Deputy prime minister Nick Clegg has said the government may be powerless to keep Nasa hacker Gary McKinnon in the UK, despite the Liberal Democrats' pre-election pledge to do so.
In the months leading up to the general election, Lib Dem leader Clegg said he believed legal mechanisms were in place that could allow the government to halt McKinnon's extradition to the US to face charges of hacking into military systems. However, in an interview on Radio Five on Tuesday, Clegg said the legal picture appears to be less clear than his legal advisers had made it seem.
"What I haven't got the power to do — and neither has the home secretary nor the prime minister — is to completely reverse and undo certain legal aspects of this (case)," Clegg said. "That, of course, you wouldn't want any politician to do. That's what we're looking at at the moment. It's legally very complex."
Before the election, the Liberal Democrats said they would push to halt the extradition, no matter what the outcome of the polls. After the election, the party entered into a coalition government with the Conservatives, who have also expressed reservations about the extradition.

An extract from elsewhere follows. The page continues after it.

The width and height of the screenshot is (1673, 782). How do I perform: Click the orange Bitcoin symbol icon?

The Lib Dems also promised a Freedom Bill which would, among other things, be aimed at making changes to the UK/US extradition treaty introduced under the Labour government and which is has been criticised for a lack of reciprocity on the US side.
In the interview, Clegg said he hadn't changed his mind on the "morality and the principle" of the matter. "It would be the right thing to do to have Gary McKinnon tried in this country," he said.

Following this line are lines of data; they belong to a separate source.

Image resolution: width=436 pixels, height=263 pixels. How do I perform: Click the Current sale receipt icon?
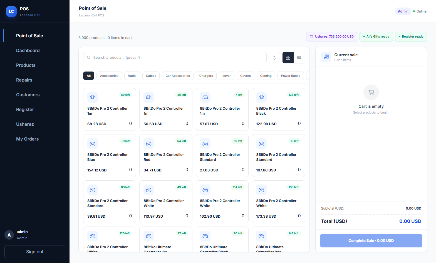tap(326, 57)
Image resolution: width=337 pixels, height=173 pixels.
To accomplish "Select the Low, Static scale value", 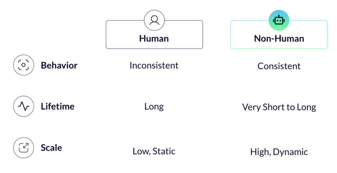I will pos(154,151).
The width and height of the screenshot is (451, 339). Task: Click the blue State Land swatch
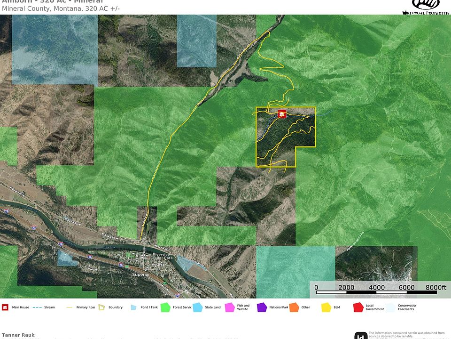[197, 307]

McKinnon, who suffers from Asperger syndrome, hacked into 97 US military systems between 2001 and 2002 in what he claims was a search for evidence of extraterrestrial life. According to the US authorities, he caused $700,000 (£485,000) damage and should stand trial in that country. If convicted in the US, he could be sentenced to 70 years in a maximum security federal prison.
A succession of Labour home secretaries, including Jacqui Smith and Alan Johnson, refused to intervene in McKinnon's case. Johnson declined to halt the extradition despite fresh evidence of McKinnon being suicidal and on medication — a decision that was to have been reviewed by the administrative court at the Royal Courts of Justice this week.
That review was halted by new home secretary Theresa May, a Conservative, in order to carry out a re-examination of the case, following an appeal for action by McKinnon's legal team.